**Work to complete:**
**a.** Answer these questions using the x402 Foundation article below.
(i) On what date did the Linux Foundation launch the x402 Foundation?
(ii) How many organizations joined the Foundation, and how many of them are at the Premier tier?
(iii) Which company contributed the x402 protocol?
**b.** Render this sentence from the x402 Foundation article in Spanish: "The protocol was contributed by Coinbase, but the whole point of moving it under the Linux Foundation is that it no longer belongs to any single company."
**c.** Reproduce the x402 Foundation article word for word, starting with "The x402 Foundation is" and going on through "the x402 Foundation.".

The x402 Foundation is live: AI-native payments just became an industry standard
The Linux Foundation launched the x402 Foundation on July 14, 2026, with Google, Stripe, Visa, Mastercard and Coinbase on board. The protocol Senthor already runs is now a de facto standard. Here is what it changes for anyone who publishes content.
On this page
1. What just happened
For thirty years the web had a payment status code that nobody used. The HTTP 402 Payment Required response was reserved when Tim Berners-Lee designed the protocol, then left dormant because the infrastructure to make it work did not exist. That changed on July 14, 2026, when the Linux Foundation announced the operational launch of the x402 Foundation.
The Foundation is an open, vendor-neutral home for the x402 protocol, the standard that revives HTTP 402 so that a server can ask a client to pay before it serves a resource. The protocol was contributed by Coinbase, but the whole point of moving it under the Linux Foundation is that it no longer belongs to any single company. It belongs to the web.
The number that matters: forty organizations joined the Foundation, with seventeen at the Premier tier. When Google, Stripe, Visa, Mastercard, AWS, Coinbase, Circle and Shopify all sit at the same table around one payment standard, it stops being a bet and starts being infrastructure.
2. Who is behind it
The membership list reads like a map of how money moves online. The Premier members include Adyen, AWS, American Express, Circle, Cloudflare, Coinbase, Fiserv, Google, Mastercard, Monad Foundation, MoonPay, Ripple, Shopify, the Solana Foundation, the Stellar Development Foundation, Stripe and Visa.
Two things stand out. First, the card networks and the stablecoin issuers are in the same room, which means x402 is designed to carry both traditional cards and stablecoins without locking you into one rail. Second, the platforms your site already runs on (AWS, Shopify, Google) are committing to it, so the plumbing will be everywhere.

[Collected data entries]

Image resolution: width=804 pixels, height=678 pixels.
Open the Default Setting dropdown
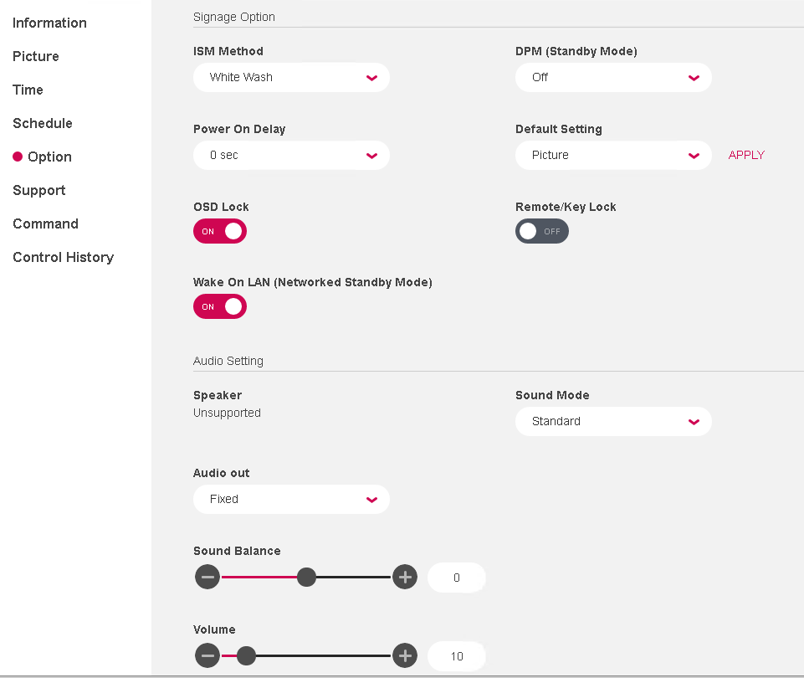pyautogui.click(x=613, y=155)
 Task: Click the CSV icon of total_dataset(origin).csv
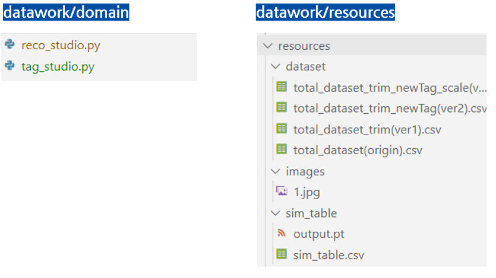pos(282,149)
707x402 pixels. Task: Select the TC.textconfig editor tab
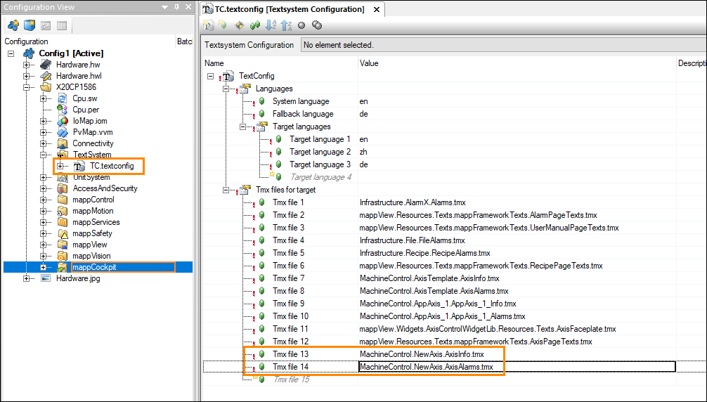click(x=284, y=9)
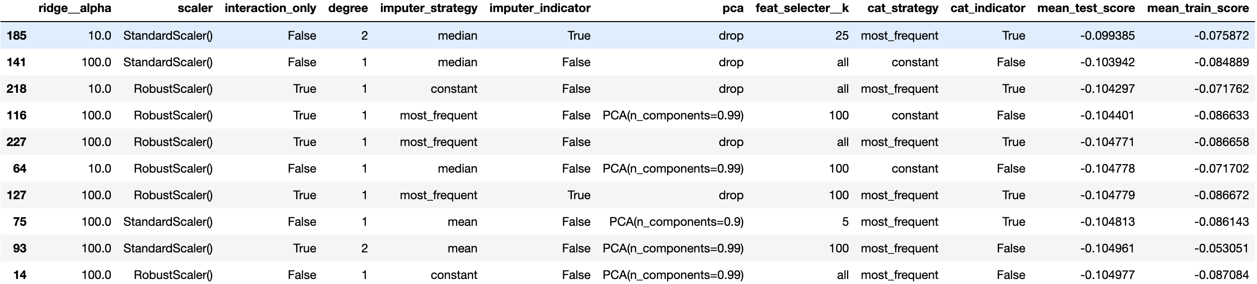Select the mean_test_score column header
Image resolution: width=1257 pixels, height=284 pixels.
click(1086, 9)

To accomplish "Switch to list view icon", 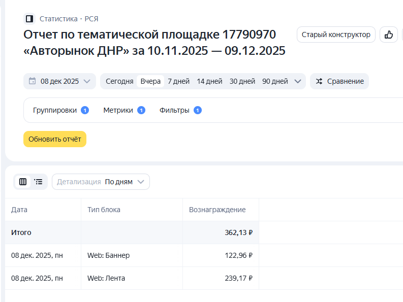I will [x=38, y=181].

**Task answers:**
**a.**
(i) July 14, 2026
(ii) Forty organizations joined, with seventeen at the Premier tier.
(iii) Coinbase

**b.** El protocolo fue aportado por Coinbase, pero el objetivo principal de trasladarlo a la Linux Foundation es que ya no pertenece a ninguna empresa en particular.

**c.**
The x402 Foundation is live: AI-native payments just became an industry standard
The Linux Foundation launched the x402 Foundation on July 14, 2026, with Google, Stripe, Visa, Mastercard and Coinbase on board. The protocol Senthor already runs is now a de facto standard. Here is what it changes for anyone who publishes content.
On this page
1. What just happened
For thirty years the web had a payment status code that nobody used. The HTTP 402 Payment Required response was reserved when Tim Berners-Lee designed the protocol, then left dormant because the infrastructure to make it work did not exist. That changed on July 14, 2026, when the Linux Foundation announced the operational launch of the x402 Foundation.